As joining a warehouse club gets more expensive, would-be members may need to look a little further than multi-packs of frozen pizza and bulk packs of paper towels to decide if the annual fee is worth it.
Costco announced last week that it will raise prices by 10% on Nov. 1, a move that increases the basic membership to $55 from $50 and the executive membership -- which comes with a 2% rebate on all purchases -- to $110 from $100. In January, BJ's Wholesale Club increased its fee to $50 from $45, which a spokeswoman says was done to maintain low store prices and other membership benefits. (Costco did not respond to requests for comment.) Sam's Club is the lone holdout: a spokeswoman says there are no plans to change its long-time $40 fee.
The changes are minor for business customers, but are enough to make consumers reassess, says Howard Jackson, the founder of HSA Consulting Inc. in Knoxville, Tenn. "Clearly you have to look at the overall investment: how often you're going to shop, and what you'll spend," he says.
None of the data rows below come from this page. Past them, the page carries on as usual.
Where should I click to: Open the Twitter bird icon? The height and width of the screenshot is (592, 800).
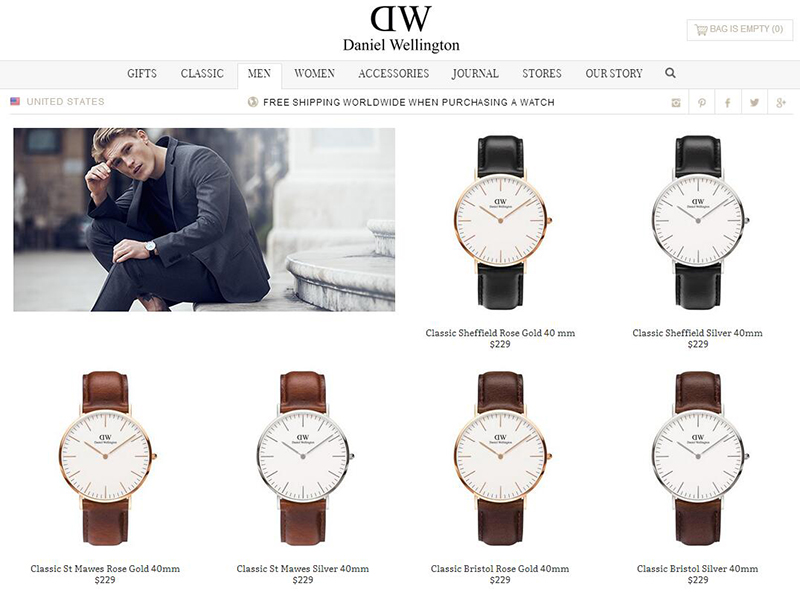click(754, 103)
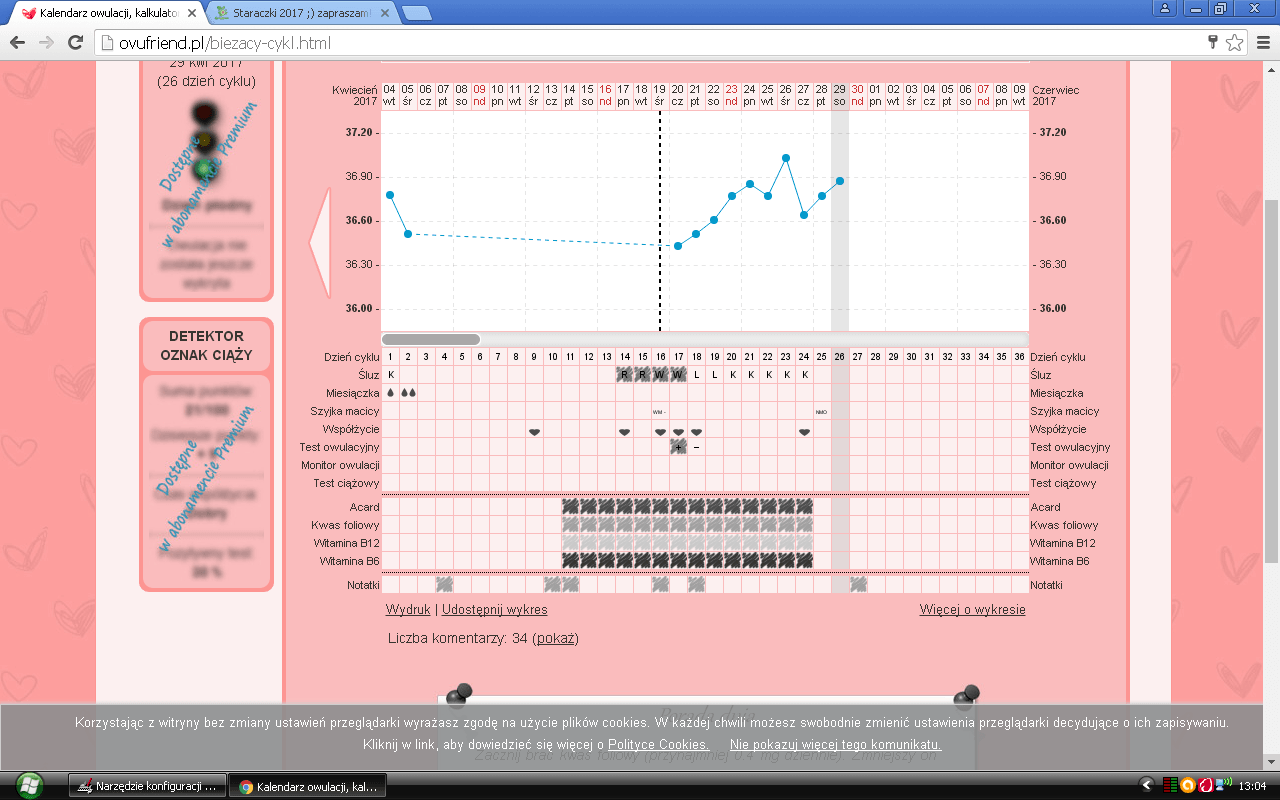
Task: Click the double-drop menstruation icon on day 2
Action: click(408, 393)
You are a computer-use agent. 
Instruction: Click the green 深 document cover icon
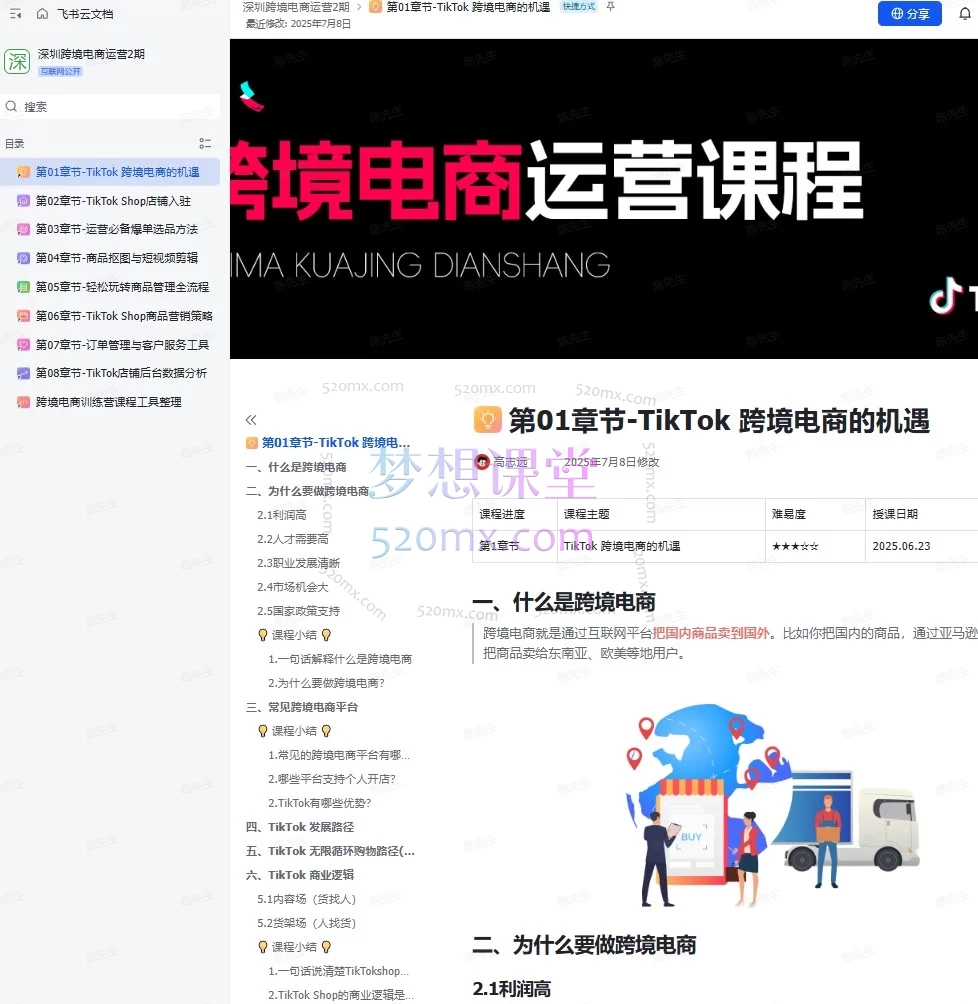click(17, 61)
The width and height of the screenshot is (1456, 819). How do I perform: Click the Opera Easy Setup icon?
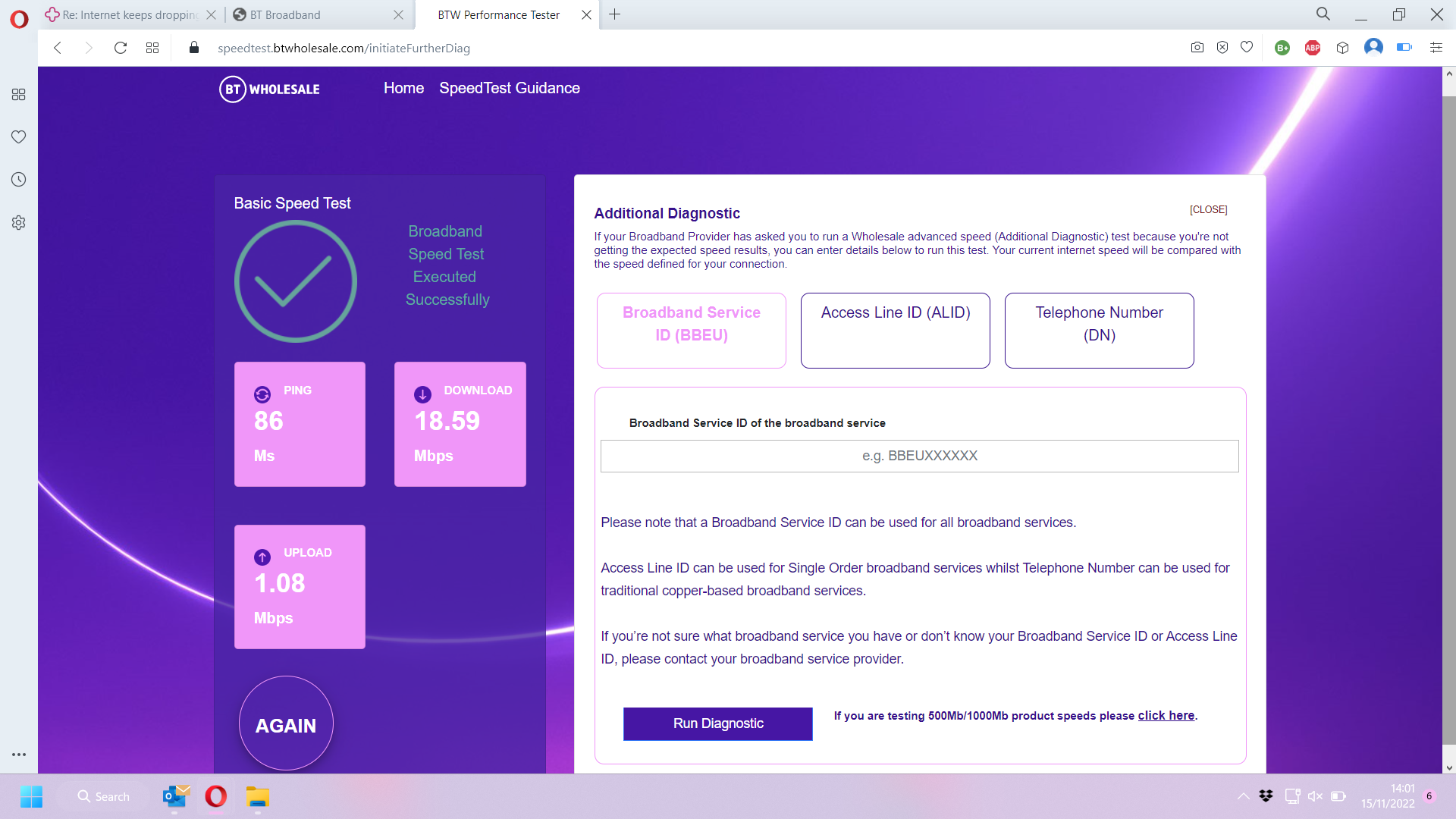tap(1436, 48)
Savings on groceries along may not be the answer. Industry tracker Warehouse Club Focus estimates that club prices are 25% to 50% cheaper than at other retailers, but coupon clippers say they can beat those discounts by matching manufacturer's coupons and supermarket sales. "I consistently slaughter the prices at warehouse clubs," says Jill Cataldo, the founder of Super-Couponing workshops.
But there are other, less-advertised membership perks that could still make joining worthwhile. Here are six for shoppers still on the fence:
Warehouse clubs tend to price their fuel at a loss to get shoppers in the store, so members who live close to their club can save a bundle on gas, says Jackson. In most cases, non-members can't buy at all, he says, so a member who isn't filling his tank is losing out on substantial savings. At $3.30 per gallon, the Monroeville, Penn., Sam's Club is currently 13 cents below than its next-cheapest competitor, according to GasBuddy.com. At that spread, a driver would save almost $2 on a 15-gallon tank, or more than $100 on a year of weekly fill-ups.
Check warehouse club prices for your next tech upgrade. At Sam's Club, a 55" LG HDTV with 3D capability runs $1,397 -- $303 less than the same model at Best Buy. Return policies are more generous, too, if you change your mind or have any problems. Costco and Sam's Club both allow returns within 90 days, compared with 30 days at Amazon and Best Buy. Bring a smartphone for easy comparisons, though comparing can be tough if model numbers are store specific.
Bank partnerships allow members to get slightly better rates. Capital One offers Costco members preferential rates on its InterestPlus Online Savings Account, which yields 0.85% plus a quarterly 10% bonus on interest earned. The members-only 0.91% rate equates to an extra $7 in interest over a year on a one-time, $10,000 deposit. But that yield is only modestly competitive with other high-yield accounts: American Express Bank, to name one, offers 1% to all accountholders.
Club members may secure better rates on homeowners and auto insurance policies. BJ's offers a 10% discount through Liberty Mutual, while Costco promises savings of "up to $485.66" through Ameriprise. Such affiliate discount may also be available through an employer, alma mater or other group, says Scott Simmonds, a Saco, Maine-based insurance consultant. "The trick is to shop around first and make a decision based on value," he says.
Shoppers planning a trip to the amusement park or movies can often save 30% by buying ahead at the warehouse club. For example, Costco charges $82.99 for a 10-pack of AMC Theatres vouchers that don't expire and can be used for any showing. A New Yorker would spend $115 at the box office for those tickets. But less frequent adventurers might find better one-time offers on daily deal sites.
"I wouldn't join a club just for the car-buying service, but if you're a member already, you'd be foolish not to take advantage of it," says Phil Reed, consumer advice editor for Edmunds.com. Warehouse clubs often pre-negotiate prices with local dealerships, cutting as much as 10% off the sticker price. AAA members might get a similar deal, and seasoned negotiators might be able to do better, he says, but going the club route gets you an offer much faster.